Exercise task a:
Rewrite the records from their first line up to and including the line with "Отопление и вентиляция (247, 1034)", changing "Кронштейн" to "Держатель" and keeping everything else the same.

Page excerpt:
Is Murdering People Bad? Arkansas GOP Gov. Asa Hutchinson Not So Sure
In which Marjorie Taylor Greene helps the Right discover the joys of moral relativism.
For years, the Right warned of the dangers of "moral relativism," of liberals refusing to subscribe to traditional morality standards and not really caring what other people do so long as they are not hurting anyone. In their estimation, this would lead the country down a dark and frightening path to moral decay and probably also communism. Everything was a slippery slope. You don't send people to prison for 20 years for having some pot on them? Soon all of your children will be doing heroin. You let gay people get married? Soon people will be marrying sheep and there will be nothing we can do about it!
Donald Trump, clearly, was the beginning of the end of this. In order to accept him as their Dear Leader, they had to make a conscious decision that his moral and ethical failings didn't matter. They had to decide that, actually, there really wasn't anything wrong with having multiple divorces, or cheating on your wife with porn stars, or talking about how much you like grabbing women by the pussy, or otherwise being an objectionable person from a moral and ethical standpoint. And now, at least one is going even further to excuse the behavior of Georgia GOP Rep. Marjorie Taylor Greene.
In an appearance on ABC's "This Week" on Sunday, co-anchor Martha Raddatz asked Arkansas GOP Governor Asa Hutchinson about QAnon congresswoman Marjorie Taylor Greene. Specifically, she asked if he felt Greene's expressed support for having Nancy Pelosi executed was a sign that perhaps she is unfit to serve.
ABC: Marjorie Taylor Greene has voiced support for executing Nancy Pelosi. Is she fit to serve? GOV. ASA HUTCHINSO… https://t.co/eH0MKdo9bd
— Aaron Rupar (@Aaron Rupar) 1612106701.0
Hutchinson's response:
"I'm not going to answer that question as to whether she's fit to serve because she believes in something that everybody else does not accept. I reject that. But she's going to stand for reelection. I don't think we ought to punish people from a disciplinary standpoint or party standpoint because they think something a little bit different."

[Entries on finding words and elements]

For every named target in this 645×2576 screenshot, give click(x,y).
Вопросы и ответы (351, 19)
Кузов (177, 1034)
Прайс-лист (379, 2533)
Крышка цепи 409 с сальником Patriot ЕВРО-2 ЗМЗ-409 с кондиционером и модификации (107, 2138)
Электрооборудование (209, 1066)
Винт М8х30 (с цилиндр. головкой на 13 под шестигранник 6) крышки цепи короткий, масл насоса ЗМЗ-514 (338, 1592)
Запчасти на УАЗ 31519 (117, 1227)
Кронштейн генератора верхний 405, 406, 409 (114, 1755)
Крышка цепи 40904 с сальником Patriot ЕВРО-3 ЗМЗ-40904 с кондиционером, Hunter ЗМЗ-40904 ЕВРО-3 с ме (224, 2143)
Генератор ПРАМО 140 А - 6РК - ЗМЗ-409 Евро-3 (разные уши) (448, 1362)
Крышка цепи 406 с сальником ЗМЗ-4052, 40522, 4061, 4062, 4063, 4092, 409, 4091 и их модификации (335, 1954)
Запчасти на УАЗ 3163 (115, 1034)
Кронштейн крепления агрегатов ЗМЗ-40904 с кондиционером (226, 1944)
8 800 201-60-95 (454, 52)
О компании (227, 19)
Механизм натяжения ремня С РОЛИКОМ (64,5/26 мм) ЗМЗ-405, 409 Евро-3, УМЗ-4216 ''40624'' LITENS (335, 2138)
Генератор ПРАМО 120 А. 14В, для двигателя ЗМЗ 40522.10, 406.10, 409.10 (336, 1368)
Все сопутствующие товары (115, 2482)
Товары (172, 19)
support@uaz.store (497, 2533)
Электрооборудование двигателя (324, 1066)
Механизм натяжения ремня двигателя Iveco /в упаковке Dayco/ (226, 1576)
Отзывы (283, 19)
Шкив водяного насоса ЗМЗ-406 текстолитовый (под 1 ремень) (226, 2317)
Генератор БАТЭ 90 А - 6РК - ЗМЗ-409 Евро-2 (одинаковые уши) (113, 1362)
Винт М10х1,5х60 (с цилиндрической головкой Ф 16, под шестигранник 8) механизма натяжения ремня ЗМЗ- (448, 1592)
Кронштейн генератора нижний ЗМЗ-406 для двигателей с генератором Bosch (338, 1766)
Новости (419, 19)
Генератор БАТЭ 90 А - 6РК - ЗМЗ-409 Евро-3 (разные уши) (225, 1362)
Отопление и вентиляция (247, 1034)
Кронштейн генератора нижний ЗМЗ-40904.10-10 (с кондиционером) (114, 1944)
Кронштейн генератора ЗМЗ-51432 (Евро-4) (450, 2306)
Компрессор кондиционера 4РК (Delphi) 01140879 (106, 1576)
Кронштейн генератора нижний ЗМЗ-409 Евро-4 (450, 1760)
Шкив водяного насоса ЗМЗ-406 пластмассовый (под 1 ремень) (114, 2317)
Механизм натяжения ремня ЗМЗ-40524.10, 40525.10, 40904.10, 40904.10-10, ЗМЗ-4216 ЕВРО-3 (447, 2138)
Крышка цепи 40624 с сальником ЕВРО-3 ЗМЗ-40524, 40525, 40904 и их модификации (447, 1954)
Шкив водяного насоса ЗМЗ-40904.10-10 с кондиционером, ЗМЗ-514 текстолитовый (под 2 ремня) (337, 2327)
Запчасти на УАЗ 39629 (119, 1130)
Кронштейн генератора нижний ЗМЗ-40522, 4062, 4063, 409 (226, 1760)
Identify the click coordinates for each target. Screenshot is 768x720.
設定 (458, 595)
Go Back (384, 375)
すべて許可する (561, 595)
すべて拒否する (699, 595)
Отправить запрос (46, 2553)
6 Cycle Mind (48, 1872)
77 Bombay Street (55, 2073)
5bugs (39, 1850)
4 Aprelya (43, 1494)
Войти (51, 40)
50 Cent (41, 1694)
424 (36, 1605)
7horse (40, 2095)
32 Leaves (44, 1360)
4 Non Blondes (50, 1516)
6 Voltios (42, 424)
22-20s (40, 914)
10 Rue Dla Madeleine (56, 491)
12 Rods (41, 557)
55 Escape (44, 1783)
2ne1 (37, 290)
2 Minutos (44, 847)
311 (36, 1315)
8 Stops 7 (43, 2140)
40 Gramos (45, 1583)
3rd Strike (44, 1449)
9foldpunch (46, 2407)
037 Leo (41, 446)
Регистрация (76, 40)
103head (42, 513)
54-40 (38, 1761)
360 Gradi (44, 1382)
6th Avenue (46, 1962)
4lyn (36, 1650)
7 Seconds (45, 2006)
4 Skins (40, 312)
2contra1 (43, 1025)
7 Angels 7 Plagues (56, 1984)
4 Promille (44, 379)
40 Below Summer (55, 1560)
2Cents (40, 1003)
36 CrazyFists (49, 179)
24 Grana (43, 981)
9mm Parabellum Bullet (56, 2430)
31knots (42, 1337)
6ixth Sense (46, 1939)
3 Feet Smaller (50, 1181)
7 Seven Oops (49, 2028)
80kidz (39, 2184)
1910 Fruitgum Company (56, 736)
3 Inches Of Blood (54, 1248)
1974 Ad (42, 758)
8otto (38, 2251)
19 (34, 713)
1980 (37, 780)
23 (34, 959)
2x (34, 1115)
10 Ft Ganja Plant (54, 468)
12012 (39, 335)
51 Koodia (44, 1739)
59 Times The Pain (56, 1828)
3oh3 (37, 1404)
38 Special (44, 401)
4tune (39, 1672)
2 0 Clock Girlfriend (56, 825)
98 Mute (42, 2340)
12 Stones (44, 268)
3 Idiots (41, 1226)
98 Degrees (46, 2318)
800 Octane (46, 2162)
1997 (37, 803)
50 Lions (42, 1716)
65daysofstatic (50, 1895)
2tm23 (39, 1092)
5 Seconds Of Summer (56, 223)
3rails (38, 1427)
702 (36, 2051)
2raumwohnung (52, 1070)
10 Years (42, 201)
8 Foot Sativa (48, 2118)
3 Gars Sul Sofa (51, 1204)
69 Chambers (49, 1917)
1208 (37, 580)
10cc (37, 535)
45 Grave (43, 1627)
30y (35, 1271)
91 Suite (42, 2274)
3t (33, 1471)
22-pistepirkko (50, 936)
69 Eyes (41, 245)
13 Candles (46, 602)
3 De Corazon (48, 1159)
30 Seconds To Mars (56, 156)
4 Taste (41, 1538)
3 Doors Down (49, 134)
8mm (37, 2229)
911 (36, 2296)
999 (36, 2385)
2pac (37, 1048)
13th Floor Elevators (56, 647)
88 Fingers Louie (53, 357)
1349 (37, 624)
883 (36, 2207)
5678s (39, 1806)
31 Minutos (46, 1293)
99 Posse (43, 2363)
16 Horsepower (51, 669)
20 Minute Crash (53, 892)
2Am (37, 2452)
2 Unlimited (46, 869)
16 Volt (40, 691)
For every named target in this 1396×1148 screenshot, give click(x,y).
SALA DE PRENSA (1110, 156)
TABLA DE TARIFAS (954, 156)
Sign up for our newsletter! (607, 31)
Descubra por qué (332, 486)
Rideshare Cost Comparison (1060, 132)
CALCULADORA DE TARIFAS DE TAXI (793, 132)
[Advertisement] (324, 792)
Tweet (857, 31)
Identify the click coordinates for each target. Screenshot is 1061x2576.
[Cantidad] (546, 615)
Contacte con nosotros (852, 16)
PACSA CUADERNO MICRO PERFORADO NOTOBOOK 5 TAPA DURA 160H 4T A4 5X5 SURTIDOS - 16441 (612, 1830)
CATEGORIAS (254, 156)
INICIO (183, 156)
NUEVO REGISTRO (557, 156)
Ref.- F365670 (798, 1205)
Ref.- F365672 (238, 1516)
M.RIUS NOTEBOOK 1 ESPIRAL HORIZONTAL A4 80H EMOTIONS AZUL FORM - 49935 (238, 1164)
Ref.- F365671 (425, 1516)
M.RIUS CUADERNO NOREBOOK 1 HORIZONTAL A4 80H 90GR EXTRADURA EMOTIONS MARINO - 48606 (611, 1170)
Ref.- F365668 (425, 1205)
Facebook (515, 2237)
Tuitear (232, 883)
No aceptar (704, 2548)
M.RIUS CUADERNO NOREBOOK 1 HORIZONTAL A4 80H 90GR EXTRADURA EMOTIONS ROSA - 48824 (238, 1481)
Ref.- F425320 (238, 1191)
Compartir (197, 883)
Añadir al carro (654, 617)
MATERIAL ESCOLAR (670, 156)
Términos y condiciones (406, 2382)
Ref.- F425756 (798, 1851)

Exercise task b:
Duplicate the whole article on Asa Hutchinson and Marjorie Taylor Greene word for word.

Task response a:
For every named target in this 645×2576 screenshot, give click(x,y).
Вопросы и ответы (351, 19)
Кузов (177, 1034)
Прайс-лист (379, 2533)
Крышка цепи 409 с сальником Patriot ЕВРО-2 ЗМЗ-409 с кондиционером и модификации (107, 2138)
Электрооборудование (209, 1066)
Винт М8х30 (с цилиндр. головкой на 13 под шестигранник 6) крышки цепи короткий, масл насоса ЗМЗ-514 (338, 1592)
Запчасти на УАЗ 31519 (117, 1227)
Держатель генератора верхний 405, 406, 409 (114, 1755)
Крышка цепи 40904 с сальником Patriot ЕВРО-3 ЗМЗ-40904 с кондиционером, Hunter ЗМЗ-40904 ЕВРО-3 с ме (224, 2143)
Генератор ПРАМО 140 А - 6РК - ЗМЗ-409 Евро-3 (разные уши) (448, 1362)
Крышка цепи 406 с сальником ЗМЗ-4052, 40522, 4061, 4062, 4063, 4092, 409, 4091 и их модификации (335, 1954)
Запчасти на УАЗ 3163 (115, 1034)
Держатель крепления агрегатов ЗМЗ-40904 с кондиционером (226, 1944)
8 800 201-60-95 (454, 52)
О компании (227, 19)
Механизм натяжения ремня С РОЛИКОМ (64,5/26 мм) ЗМЗ-405, 409 Евро-3, УМЗ-4216 ''40624'' LITENS (335, 2138)
Генератор ПРАМО 120 А. 14В, для двигателя ЗМЗ 40522.10, 406.10, 409.10 (336, 1368)
Все сопутствующие товары (115, 2482)
Товары (172, 19)
support@uaz.store (497, 2533)
Электрооборудование двигателя (324, 1066)
Механизм натяжения ремня двигателя Iveco /в упаковке Dayco/ (226, 1576)
Отзывы (283, 19)
Шкив водяного насоса ЗМЗ-406 текстолитовый (под 1 ремень) (226, 2317)
Генератор БАТЭ 90 А - 6РК - ЗМЗ-409 Евро-2 (одинаковые уши) (113, 1362)
Винт М10х1,5х60 (с цилиндрической головкой Ф 16, под шестигранник 8) механизма натяжения ремня ЗМЗ- (448, 1592)
Держатель генератора нижний ЗМЗ-406 для двигателей с генератором Bosch (338, 1766)
Новости (419, 19)
Генератор БАТЭ 90 А - 6РК - ЗМЗ-409 Евро-3 (разные уши) (225, 1362)
Отопление и вентиляция (247, 1034)

Task response b:
Is Murdering People Bad? Arkansas GOP Gov. Asa Hutchinson Not So Sure
In which Marjorie Taylor Greene helps the Right discover the joys of moral relativism.
For years, the Right warned of the dangers of "moral relativism," of liberals refusing to subscribe to traditional morality standards and not really caring what other people do so long as they are not hurting anyone. In their estimation, this would lead the country down a dark and frightening path to moral decay and probably also communism. Everything was a slippery slope. You don't send people to prison for 20 years for having some pot on them? Soon all of your children will be doing heroin. You let gay people get married? Soon people will be marrying sheep and there will be nothing we can do about it!
Donald Trump, clearly, was the beginning of the end of this. In order to accept him as their Dear Leader, they had to make a conscious decision that his moral and ethical failings didn't matter. They had to decide that, actually, there really wasn't anything wrong with having multiple divorces, or cheating on your wife with porn stars, or talking about how much you like grabbing women by the pussy, or otherwise being an objectionable person from a moral and ethical standpoint. And now, at least one is going even further to excuse the behavior of Georgia GOP Rep. Marjorie Taylor Greene.
In an appearance on ABC's "This Week" on Sunday, co-anchor Martha Raddatz asked Arkansas GOP Governor Asa Hutchinson about QAnon congresswoman Marjorie Taylor Greene. Specifically, she asked if he felt Greene's expressed support for having Nancy Pelosi executed was a sign that perhaps she is unfit to serve.
ABC: Marjorie Taylor Greene has voiced support for executing Nancy Pelosi. Is she fit to serve? GOV. ASA HUTCHINSO… https://t.co/eH0MKdo9bd
— Aaron Rupar (@Aaron Rupar) 1612106701.0
Hutchinson's response:
"I'm not going to answer that question as to whether she's fit to serve because she believes in something that everybody else does not accept. I reject that. But she's going to stand for reelection. I don't think we ought to punish people from a disciplinary standpoint or party standpoint because they think something a little bit different."